Así, la temprana escena de masturbación desembocará en una práctica sexual que André Gide definirá como "un placer frente a frente, recíproco y sin violencia, y que a menudo el más furtivo contacto satisface" (op. cit., 346).

Esta elección de objeto narcisista se presenta como la contrapartida exacta de su soledad, su dificultad con el lazo, el no ser como los demás, e incluso su ser de intelectual que, en tanto tal, se experimenta separado de la vida, puro pensamiento. En este punto encontramos uno de los recursos fundamentales para el sujeto melancólico, quien al no contar con el operador estructural de la castración simbólica suele refugiarse en la relación con la naturaleza, que pasa a encarnar el ideal de la ausencia de falta simbólica[2]. De allí la búsqueda posterior de Gide en sus viajes a Argelia, donde se iniciará sexualmente, pudiendo obtener algún goce, incluso eventualmente con alguna mujer, a condición de que nada intelectual se mezclara en ello.

La dimensión narcisista de su posición se define en el Tratado de Narciso, quien, nacido por generación espontánea, no se deja distraer por las parejas perdidas en sus besos. Quiere ignorarlos, ya que sabe que esos temibles abrazos desembocarán en la reproducción de otro ser también incompleto y que no se bastará. Quiere bastarse, encontrar en sí mismo su propio fin (GIDE, 1948).

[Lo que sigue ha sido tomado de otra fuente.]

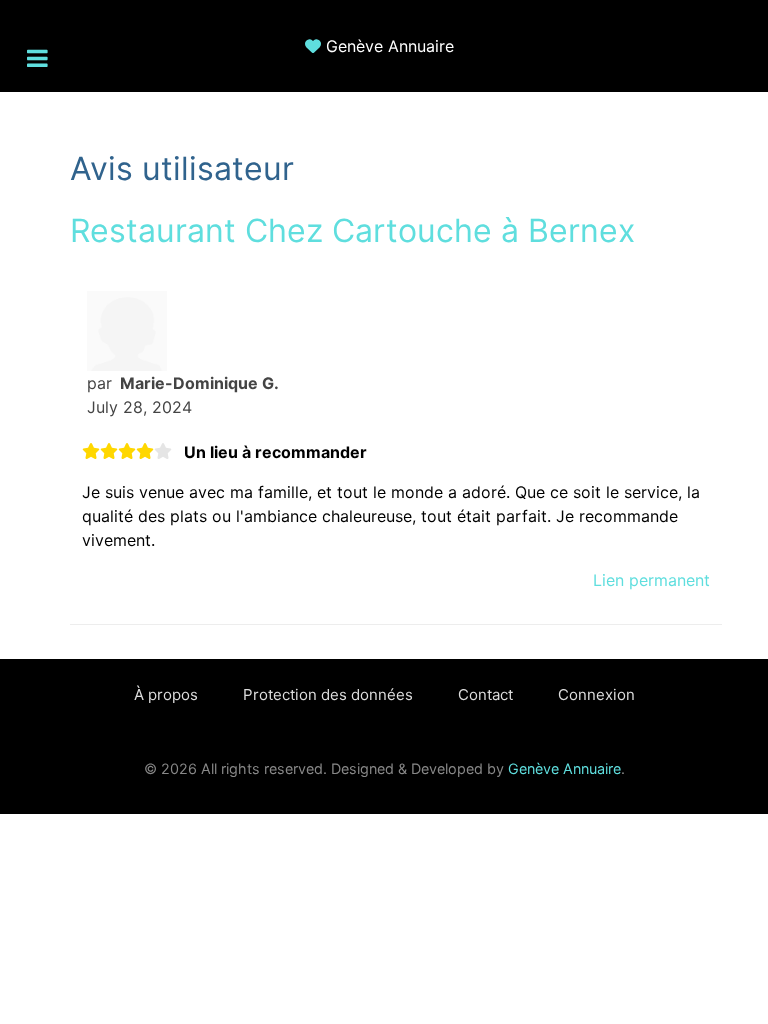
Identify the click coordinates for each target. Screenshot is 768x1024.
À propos (166, 694)
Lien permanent (651, 580)
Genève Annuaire (390, 46)
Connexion (596, 694)
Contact (485, 694)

5. La intromisión del adulto

El punto de viraje por el que ese fantasma que acompañó tempranamente su goce devino en una práctica perversa pedófila es el signo de "la intromisión del adulto" (LACAN, 1958, 733), que Lacan encontrará en la escena de seducción por parte de su tía, relatada por Gide en La porte étroite. Lacan vuelve una y otra vez sobre la dimensión inaugural de dicha escena, en tanto en ella "por este sesgo en lo imaginario, se convierte en el niño deseado, es decir en aquello que le faltó, en la relación insondable que une al niño a los pensamientos que han rodeado su concepción…" (LACAN, 1958, 733-734). Indicará que en consecuencia "Se enamora para siempre, y hasta el fin de su existencia, de aquel niño que fue por un instante en brazos de su tía" (LACAN, 1998, 267-268). Lacan llamará la atención sobre el hecho de que las caricias que acompañan su erotismo masturbatorio en su práctica pedófila conciernen las mismas zonas del cuerpo (cuello, hombros, brazos) que estuvieron en juego en la tentativa de seducción por la tía. En esta vertiente su perversión se verifica como una suplencia de la ausencia de un Deseo de la Madre que coloque al niño en el lugar de falo, indicando que en ese lugar o bien se establece el Ideal del yo, o bien la perversión:

En el Seminario 19 Lacan retomará este fundamento de la perversión gidiana: "Su asunto es ser deseado. Hay personas a las que eso les ha faltado en su temprana infancia, el ser deseados. Eso los impulsa a hacer cosas para que eso les ocurra más adelante" (LACAN, 2011, 72). A esta altura de sus elaboraciones sobre la perversión reconducirá el signo de la intromisión del adulto a la posición del perverso como instrumento del goce del Otro: "Allí donde el Otro toma forma, él tenía una noción totalmente especificada, era que el placer de ese Otro era perturbar el de todos los pequeños. Ahí había un punto de molestia que lo salvaba evidentemente del abandono de su infancia… Dios, es justamente éste el que perturba el placer de los otros. Incluso es lo único que cuenta" (op. cit., 73).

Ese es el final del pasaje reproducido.